--- SOURCE TEXT Enclosed Below ---

Recovering from Injury, Surgery Quickly, Naturally
In our mountain town, December is usually the month where it’s getting pretty cold but there’s not quite enough snow to head to the mountain to ski or snowboard. What can our active Flagstaffians do? Well, heading to a warmer climate to run, ride or climb is an option. But another great option is to take a little downtime to recover from that nagging injury that has been plaguing you all summer long!
The end of the year also is commonly when people have met their insurance deductible and schedule surgery if they need to do so. Since recovering from an injury and recovering from surgery have a lot of similarities, I thought I’d roll both of them into this article.
Let’s take a look at some of my favorite modalities to enhance your body’s natural healing process after injury or surgery.

--- End of Enclosed SOURCE TEXT ---

WHAT TO PRODUCE —
Answer these from the article above on recovering from injury and surgery:
(a) Why does December usually not suit skiing or snowboarding in the mountain town?
(b) By the end of the year, what have people commonly met that leads them to schedule surgery?
(c) Why does the article cover recovery from injury and recovery from surgery together?

--- DATA LISTING Enclosed Below ---

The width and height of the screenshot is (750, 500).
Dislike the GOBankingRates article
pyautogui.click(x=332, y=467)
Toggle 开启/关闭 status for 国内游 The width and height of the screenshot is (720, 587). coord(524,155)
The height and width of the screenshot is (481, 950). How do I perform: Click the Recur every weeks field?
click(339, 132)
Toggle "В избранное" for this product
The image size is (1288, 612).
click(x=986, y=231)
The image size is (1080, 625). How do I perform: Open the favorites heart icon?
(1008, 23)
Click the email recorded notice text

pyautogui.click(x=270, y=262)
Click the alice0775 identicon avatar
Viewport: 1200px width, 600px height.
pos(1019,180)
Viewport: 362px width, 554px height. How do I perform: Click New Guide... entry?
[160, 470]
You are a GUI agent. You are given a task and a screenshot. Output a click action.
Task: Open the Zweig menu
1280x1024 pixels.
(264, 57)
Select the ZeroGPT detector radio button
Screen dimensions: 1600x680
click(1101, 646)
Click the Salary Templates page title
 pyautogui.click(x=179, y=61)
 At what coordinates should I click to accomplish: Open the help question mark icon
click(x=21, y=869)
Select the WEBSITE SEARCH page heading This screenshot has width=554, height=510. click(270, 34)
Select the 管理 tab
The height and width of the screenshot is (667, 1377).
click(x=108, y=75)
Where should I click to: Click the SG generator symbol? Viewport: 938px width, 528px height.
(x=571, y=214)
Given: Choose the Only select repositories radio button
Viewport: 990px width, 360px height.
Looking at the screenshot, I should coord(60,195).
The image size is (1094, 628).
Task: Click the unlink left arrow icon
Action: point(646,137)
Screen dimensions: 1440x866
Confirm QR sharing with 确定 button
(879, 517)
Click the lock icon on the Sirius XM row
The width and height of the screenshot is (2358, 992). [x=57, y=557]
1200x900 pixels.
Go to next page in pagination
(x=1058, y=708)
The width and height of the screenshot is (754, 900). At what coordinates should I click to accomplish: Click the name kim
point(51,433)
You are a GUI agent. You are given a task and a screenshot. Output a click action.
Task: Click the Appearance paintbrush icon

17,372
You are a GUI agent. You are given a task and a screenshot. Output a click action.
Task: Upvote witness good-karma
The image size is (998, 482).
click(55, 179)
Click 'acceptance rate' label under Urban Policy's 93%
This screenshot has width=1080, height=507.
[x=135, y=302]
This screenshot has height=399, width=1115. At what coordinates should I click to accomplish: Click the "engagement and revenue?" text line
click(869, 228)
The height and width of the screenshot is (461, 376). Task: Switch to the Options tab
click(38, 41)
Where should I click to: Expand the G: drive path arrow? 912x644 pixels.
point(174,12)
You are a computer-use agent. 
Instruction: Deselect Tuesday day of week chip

--- End of Enclosed DATA LISTING ---

RESPONSE AREA —
(a) It is getting pretty cold, but there is not quite enough snow yet.
(b) Their insurance deductible.
(c) The two kinds of recovery have a lot of similarities.